Judge gavel near the China flag showing cybersecurity rules for financial firms

Potential Risk for Financial Firms in China’s New Draft Cybersecurity Rules: Mandatory Data Storage, Sharing With CSRC

A leading lobbying group in the Asia Pacific region is raising a warning about China’s new proposed cyber security rules for financial firms, sending a letter to the China Securities Regulatory Commission (CSRC) outlining its concerns that has been seen by Reuters.

The Asia Securities Industry and Financial Markets Association (ASIFMA), a trade association based in Hong Kong and with over 165 members, has raised concerns about the level of access that firms doing business in China will be required to provide to the regulator. The CSRC is requiring that financial outfits allow the regulator to perform regular testing, and that they create a centralized data backup and share customer and internal data upon request.

Cybersecurity rules could lead to data breaches, privacy invasion, lobbying association warns

The ASIFMA raises the warning as financial firms of all sorts are aggressively expanding their presence in China. China began increasing access to its markets for foreign firms in recent years, culminating in allowing outside companies to purchase stock index options and commodity derivatives late in 2021. The likes of JPMorgan, Morgan Stanley and Goldman Sachs have all since made moves into the country.

However, another trend for the Chinese government in 2021 was the strict limiting of data sharing with and listing of IPOs in other countries for its domestic firms. While China does not want foreign firms moving data out of the country, it does appear to want full access to whatever comes in.

The CSRC’s new cybersecurity rules are not yet final, having just completed a month-long public consultation. The regulator said that the ASIFMA letter was received two days too late to be included in the process, but that the feedback would be considered and that it would remain in communication with impacted financial firms.

Financial firms raise concerns about massive data center

One of the central concerns for financial firms is the requirement that a central backup data storage center be set up for their sensitive data. While the system is only supposed to be available to Chinese government regulators, it creates another possibility for data leaks and breaches that will no doubt be heavily targeted by hackers and scammers. The system could also potentially be vacuuming up data from overseas; businesses in the country already face increased government scrutiny of any domestic data they handle, but most Western companies that choose to operate there clearly separate their Chinese customers from those in other parts in the world  to stay in compliance without exposing the data of foreign customers.

On the subject of hacking, financial firms operating in the country are also greatly concerned about the provision of the cybersecurity rules that allows the CSRC to regularly test their systems.
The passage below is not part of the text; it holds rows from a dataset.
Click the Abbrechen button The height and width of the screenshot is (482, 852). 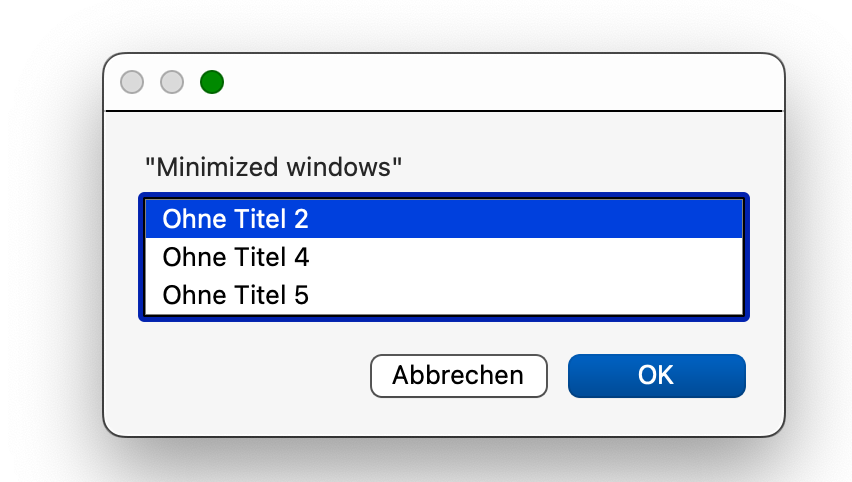click(x=458, y=375)
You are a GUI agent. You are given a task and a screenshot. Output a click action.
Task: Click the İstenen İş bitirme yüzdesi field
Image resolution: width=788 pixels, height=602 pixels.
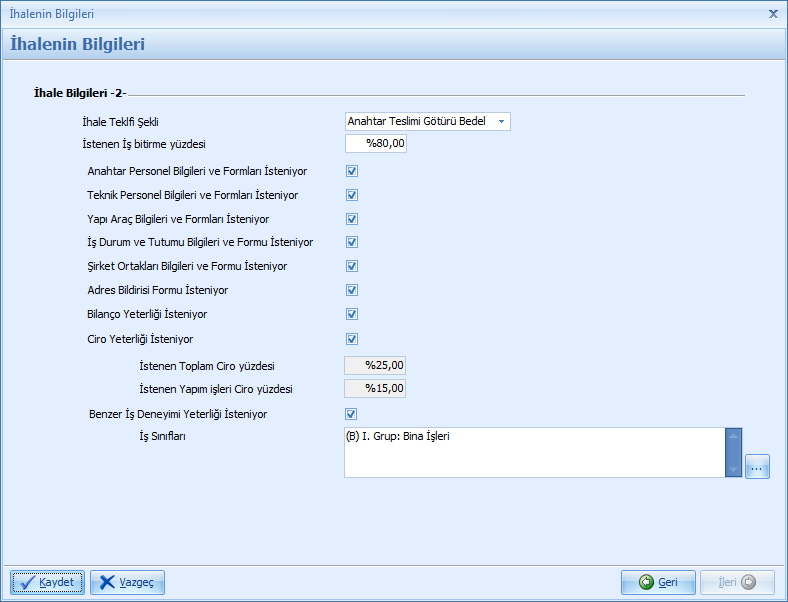tap(376, 143)
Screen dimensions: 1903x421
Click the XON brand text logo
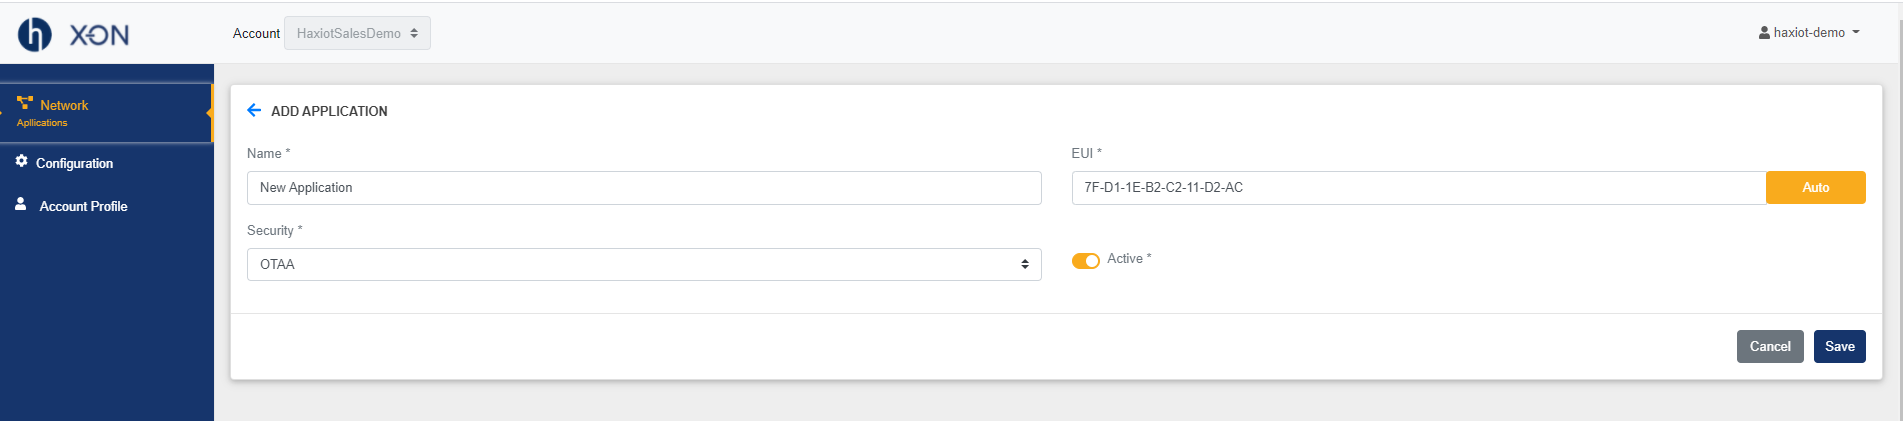99,35
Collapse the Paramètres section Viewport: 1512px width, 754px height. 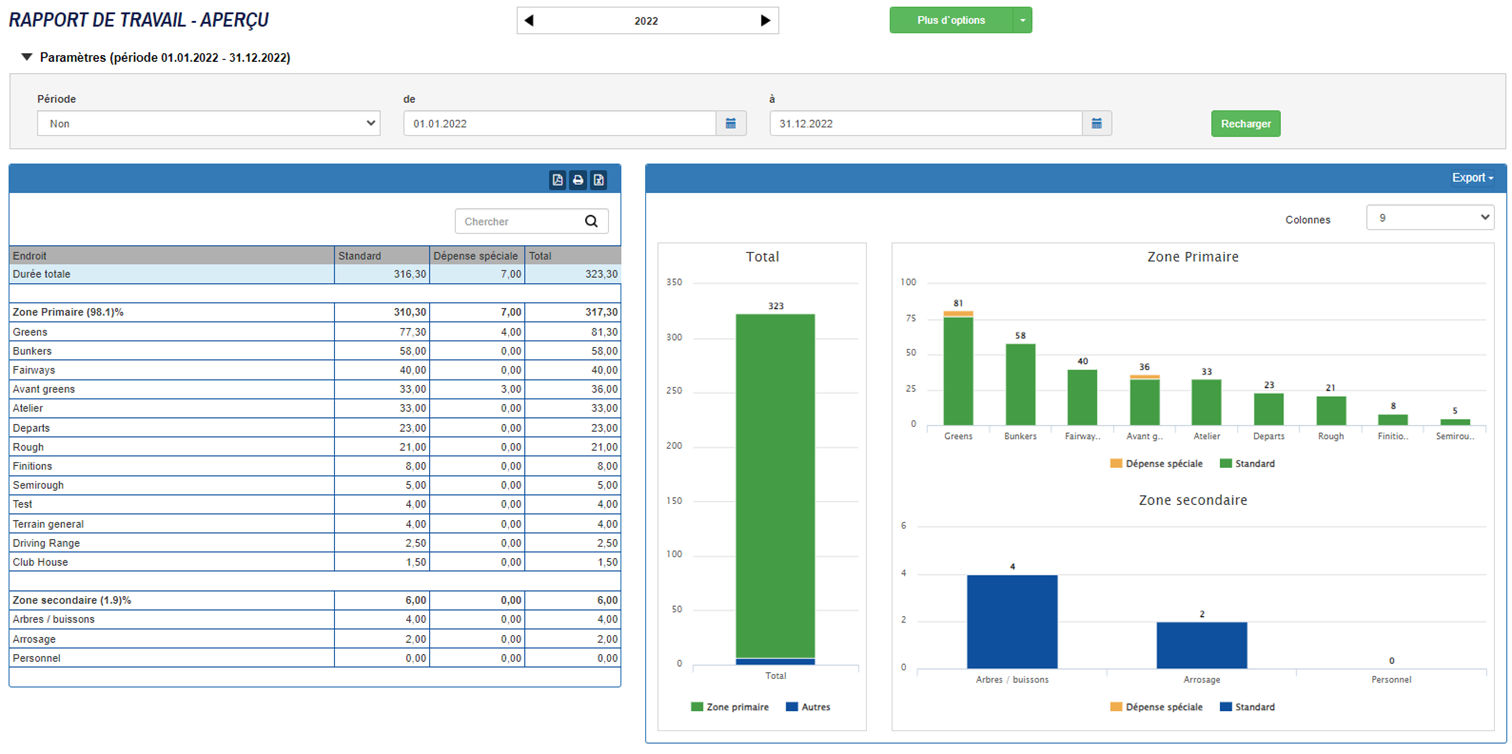[x=26, y=58]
This includes unannounced system scanning and penetration testing, as well as the possibility of simulated cyber attacks. Unexpected tests of this nature could disrupt regular business operations.
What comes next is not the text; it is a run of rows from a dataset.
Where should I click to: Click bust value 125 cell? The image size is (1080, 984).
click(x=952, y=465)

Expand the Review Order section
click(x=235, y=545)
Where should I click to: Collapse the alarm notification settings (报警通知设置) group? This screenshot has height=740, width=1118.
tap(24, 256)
Investment banks, asset managers, and futures companies operating in China will all be subject to the new cybersecurity rules. The country has established a pattern of gradually inviting foreign financial firms in since 2017, when pressure from the Trump administration led to the relaxing of rules about foreign ownership of banks and securities firms. But Western companies have also shown hesitance during this time, as it was made clear from the beginning that they would be subject to the same scrutiny and cybersecurity rules that the government applies to its domestic firms.

China’s interest in inviting foreign financial firms is to bring needed industry expertise into the country, as well as sources of capital for smaller businesses that have historically struggled when only given the option of going to state-owned banks. The country’s moves in 2021 were a mixed bag for the industry, however; foreign ownership possibilities were expanded, but in addition to the stricter cybersecurity rules new limits were also placed on how much money could be transferred in from overseas and how many loans foreign banks were allowed to issue.
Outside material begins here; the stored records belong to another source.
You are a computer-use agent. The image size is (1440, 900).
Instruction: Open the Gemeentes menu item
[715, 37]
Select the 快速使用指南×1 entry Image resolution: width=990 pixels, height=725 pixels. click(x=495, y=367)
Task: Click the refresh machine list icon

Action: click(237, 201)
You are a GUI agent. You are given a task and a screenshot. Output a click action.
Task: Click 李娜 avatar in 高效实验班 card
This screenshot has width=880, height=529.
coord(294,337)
Companies in China would be facing unannounced system scanning and penetration testing, as well as the possibility of simulated #cyberattacks. Unexpected tests of this nature could disrupt regular business operations. #cybersecurity #respectdataClick to Tweet

Businesses raised similar concerns in 2019 when the Chinese government began heavily revising in-country cybersecurity rules, with foreign firms asked to use storage made in the country and technology made by Chinese companies. The approach is uniquely invasive, and has caused some companies to balk at keeping a presence inside the company in spite of the vast market there to be tapped. The Ministry of Public Security already has a great deal of leeway to inspect foreign firms if a cyber attack occurs or if they are suspected of being involved in some sort of violation of the law. This creates an uncomfortable situation for foreign companies as Beijing has been known to support and even directly engage in theft of trade secrets that could bolster the country’s economy or military capability.